Objectif indiqué a.
Citez intégralement et sans aucune modification l'article sur la défaite électorale du Premier ministre japonais Shigeru Ishiba.

Japon: Le Premier ministre Ishiba fragilisé après une débâcle électorale
Publié aujourd'hui à 03h26 Mis à jour il y a 3 minutes
Le Premier ministre japonais Shigeru Ishiba adresse les médias au centre de dépouillement des votes au siège du Parti libéral démocrate à Tokyo, le 20 juillet 2025.
AFP
L'avenir de l'impopulaire Premier ministre japonais Shigeru Ishiba paraît compromis après une cuisante défaite électorale qui lui a fait perdre la majorité au Sénat, sur fond d'inflation et de poussée du parti d'extrême droite Sanseito.
Lors des élections de dimanche, au cours desquelles étaient renouvelés 125 des 248 sièges de la chambre haute, le Parti libéral-démocrate (PLD, droite conservatrice) de Shigeru Ishiba et son allié Komeito (centre-droit) n'ont gagné que 47 sièges à eux deux, selon les résultats officiels rapportés lundi par la télévision publique NHK et d'autres médias.

Entrées enregistrées.
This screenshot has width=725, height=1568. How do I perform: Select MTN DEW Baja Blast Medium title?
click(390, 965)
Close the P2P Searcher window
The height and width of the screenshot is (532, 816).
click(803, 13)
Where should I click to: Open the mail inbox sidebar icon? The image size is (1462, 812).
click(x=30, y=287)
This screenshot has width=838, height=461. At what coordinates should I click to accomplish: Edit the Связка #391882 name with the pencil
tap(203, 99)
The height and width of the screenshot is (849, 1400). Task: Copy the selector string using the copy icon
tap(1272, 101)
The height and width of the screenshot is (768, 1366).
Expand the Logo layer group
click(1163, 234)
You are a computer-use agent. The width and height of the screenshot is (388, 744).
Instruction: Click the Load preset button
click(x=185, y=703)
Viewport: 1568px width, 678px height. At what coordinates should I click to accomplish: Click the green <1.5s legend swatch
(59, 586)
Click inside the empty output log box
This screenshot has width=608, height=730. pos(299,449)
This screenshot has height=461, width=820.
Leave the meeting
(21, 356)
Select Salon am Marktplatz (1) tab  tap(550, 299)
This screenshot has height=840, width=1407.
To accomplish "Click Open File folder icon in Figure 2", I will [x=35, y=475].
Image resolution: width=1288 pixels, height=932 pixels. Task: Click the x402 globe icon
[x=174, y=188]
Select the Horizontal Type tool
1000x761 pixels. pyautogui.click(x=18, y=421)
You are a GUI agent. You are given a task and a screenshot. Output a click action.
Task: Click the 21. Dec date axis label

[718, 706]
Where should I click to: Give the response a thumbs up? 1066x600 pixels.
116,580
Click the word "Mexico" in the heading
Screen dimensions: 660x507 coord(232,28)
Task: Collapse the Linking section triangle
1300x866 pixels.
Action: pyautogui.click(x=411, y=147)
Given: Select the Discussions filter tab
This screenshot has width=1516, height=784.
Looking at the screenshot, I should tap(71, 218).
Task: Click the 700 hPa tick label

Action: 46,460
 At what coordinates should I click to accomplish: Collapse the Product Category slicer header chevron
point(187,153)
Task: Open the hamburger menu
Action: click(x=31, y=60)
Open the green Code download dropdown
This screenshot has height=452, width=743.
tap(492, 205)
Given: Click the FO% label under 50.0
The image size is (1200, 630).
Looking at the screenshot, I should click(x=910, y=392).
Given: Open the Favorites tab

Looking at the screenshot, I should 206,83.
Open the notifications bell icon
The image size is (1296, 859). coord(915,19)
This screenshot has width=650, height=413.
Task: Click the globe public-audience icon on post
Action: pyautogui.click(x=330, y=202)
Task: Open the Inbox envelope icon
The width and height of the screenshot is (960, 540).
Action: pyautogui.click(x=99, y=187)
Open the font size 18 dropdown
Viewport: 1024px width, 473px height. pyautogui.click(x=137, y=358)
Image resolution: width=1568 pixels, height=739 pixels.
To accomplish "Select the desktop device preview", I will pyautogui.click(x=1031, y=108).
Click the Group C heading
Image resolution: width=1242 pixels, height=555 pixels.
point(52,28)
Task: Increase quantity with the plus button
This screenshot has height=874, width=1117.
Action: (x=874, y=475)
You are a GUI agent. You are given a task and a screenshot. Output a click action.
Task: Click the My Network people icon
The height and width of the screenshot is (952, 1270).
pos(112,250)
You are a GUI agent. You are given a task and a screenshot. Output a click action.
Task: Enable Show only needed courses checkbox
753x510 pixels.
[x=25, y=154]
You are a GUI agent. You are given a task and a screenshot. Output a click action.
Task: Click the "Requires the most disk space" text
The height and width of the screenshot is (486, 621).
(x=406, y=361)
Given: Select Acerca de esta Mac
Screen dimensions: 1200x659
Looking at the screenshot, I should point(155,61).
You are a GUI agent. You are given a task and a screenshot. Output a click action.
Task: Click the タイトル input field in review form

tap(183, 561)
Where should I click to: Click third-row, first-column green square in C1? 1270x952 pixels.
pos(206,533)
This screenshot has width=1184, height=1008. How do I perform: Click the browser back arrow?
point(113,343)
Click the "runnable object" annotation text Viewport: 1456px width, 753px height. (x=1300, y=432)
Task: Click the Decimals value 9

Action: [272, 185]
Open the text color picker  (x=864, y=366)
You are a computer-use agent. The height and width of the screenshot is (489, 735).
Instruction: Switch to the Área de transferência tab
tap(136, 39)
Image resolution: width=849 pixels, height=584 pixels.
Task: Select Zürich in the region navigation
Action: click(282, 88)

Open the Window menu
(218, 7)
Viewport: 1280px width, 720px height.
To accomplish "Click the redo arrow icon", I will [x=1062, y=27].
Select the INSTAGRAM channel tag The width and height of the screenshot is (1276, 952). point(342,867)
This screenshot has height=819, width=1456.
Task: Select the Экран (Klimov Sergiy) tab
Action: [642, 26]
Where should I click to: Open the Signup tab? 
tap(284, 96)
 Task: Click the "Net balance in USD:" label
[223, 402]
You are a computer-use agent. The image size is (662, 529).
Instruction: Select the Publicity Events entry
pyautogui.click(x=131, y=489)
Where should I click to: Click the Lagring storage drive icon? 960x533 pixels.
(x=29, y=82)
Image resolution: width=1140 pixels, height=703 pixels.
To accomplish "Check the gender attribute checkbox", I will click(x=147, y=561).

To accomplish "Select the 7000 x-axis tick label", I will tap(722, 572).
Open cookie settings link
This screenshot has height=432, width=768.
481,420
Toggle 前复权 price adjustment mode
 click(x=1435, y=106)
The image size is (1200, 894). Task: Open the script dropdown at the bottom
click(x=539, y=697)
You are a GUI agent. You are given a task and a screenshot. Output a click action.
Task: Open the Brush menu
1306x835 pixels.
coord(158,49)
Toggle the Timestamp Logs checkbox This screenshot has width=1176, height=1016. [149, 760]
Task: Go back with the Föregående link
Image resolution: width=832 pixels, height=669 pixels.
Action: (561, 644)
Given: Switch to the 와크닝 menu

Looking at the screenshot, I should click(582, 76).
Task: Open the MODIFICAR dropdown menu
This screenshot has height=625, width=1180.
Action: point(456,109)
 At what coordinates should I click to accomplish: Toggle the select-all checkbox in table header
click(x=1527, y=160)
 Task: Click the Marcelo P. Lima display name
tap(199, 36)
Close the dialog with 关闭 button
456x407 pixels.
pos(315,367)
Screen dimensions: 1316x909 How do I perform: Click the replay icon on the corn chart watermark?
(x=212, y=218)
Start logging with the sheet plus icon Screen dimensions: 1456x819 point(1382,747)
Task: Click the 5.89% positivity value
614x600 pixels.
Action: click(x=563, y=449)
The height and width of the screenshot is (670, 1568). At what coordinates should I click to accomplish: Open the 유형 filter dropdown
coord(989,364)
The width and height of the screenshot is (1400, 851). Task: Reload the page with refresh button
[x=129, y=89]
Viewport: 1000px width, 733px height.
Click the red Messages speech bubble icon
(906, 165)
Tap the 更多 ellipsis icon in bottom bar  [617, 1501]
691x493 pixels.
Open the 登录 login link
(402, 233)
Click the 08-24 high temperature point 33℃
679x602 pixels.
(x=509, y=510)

Objectif indiqué b.
Reproduisez à l'identique les lignes de la liste, depuis celle qui contient « Task: Click the 5.89% positivity value » jusqu'à la fin de la liste, les deux bornes comprises.

Réponse correcte a.
Japon: Le Premier ministre Ishiba fragilisé après une débâcle électorale
Publié aujourd'hui à 03h26 Mis à jour il y a 3 minutes
Le Premier ministre japonais Shigeru Ishiba adresse les médias au centre de dépouillement des votes au siège du Parti libéral démocrate à Tokyo, le 20 juillet 2025.
AFP
L'avenir de l'impopulaire Premier ministre japonais Shigeru Ishiba paraît compromis après une cuisante défaite électorale qui lui a fait perdre la majorité au Sénat, sur fond d'inflation et de poussée du parti d'extrême droite Sanseito.
Lors des élections de dimanche, au cours desquelles étaient renouvelés 125 des 248 sièges de la chambre haute, le Parti libéral-démocrate (PLD, droite conservatrice) de Shigeru Ishiba et son allié Komeito (centre-droit) n'ont gagné que 47 sièges à eux deux, selon les résultats officiels rapportés lundi par la télévision publique NHK et d'autres médias.

Réponse correcte b.
Task: Click the 5.89% positivity value
614x600 pixels.
Action: click(x=563, y=449)
The height and width of the screenshot is (670, 1568). At what coordinates should I click to accomplish: Open the 유형 filter dropdown
coord(989,364)
The width and height of the screenshot is (1400, 851). Task: Reload the page with refresh button
[x=129, y=89]
Viewport: 1000px width, 733px height.
Click the red Messages speech bubble icon
(906, 165)
Tap the 更多 ellipsis icon in bottom bar  [617, 1501]
691x493 pixels.
Open the 登录 login link
(402, 233)
Click the 08-24 high temperature point 33℃
679x602 pixels.
(x=509, y=510)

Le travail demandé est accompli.